That information emerged at a Tuesday panel discussion in the Washington
area that included two former Cuban intelligence officers who have defected to
the U.S.
Cubas major subversive focus of attention here is the U.S. military
establishment, according to defectors Jorge Masetti and Jose Cohen. Professors
at various campuses are aiding and abetting Castro, they allege.
The former Cuban agents said at a day-long seminar organized by Rand Corp.
that the targeted professors are in three categories:
1. Actual agents.
2. "Useful tools," or "dupes" as such people were known
during the height of the Cold War with the Soviets.
3. The "unregistered agent."
The U.S. has no legal basis for acting against Categories 2 and 3 because
they are not passing on classified information.
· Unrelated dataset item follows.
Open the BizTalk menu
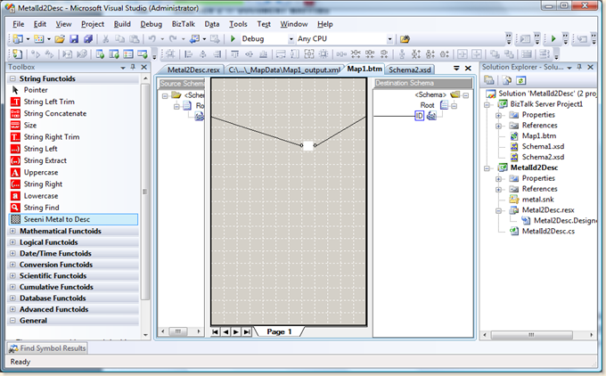606x376 pixels. coord(183,24)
The "useful tools" are generally well intentioned and innocent of
how they are being used by Cuban intelligence. In some cases, intensive efforts
are made to recruit them. Cuban intelligence agents also try to collect personal
information on such people "in order to compromise them in some fashion or
blackmail them."
"With some of these academics," said Cohen, "you can see an
article in the New York Times, and you say to yourself, My God, its
very clear to me the information this individual is relating was fed to them by
Cuban intelligence.'"
Cuban authorities have extensive files on many of the objects of recruitment
in the U.S.
That prompted John Miller, an American journalist who has written
extensively on Cuban espionage in the U.S., to say this would be a problem even
if Cuba were not trying to do these things.
The ideological leanings of university professors "everywhere"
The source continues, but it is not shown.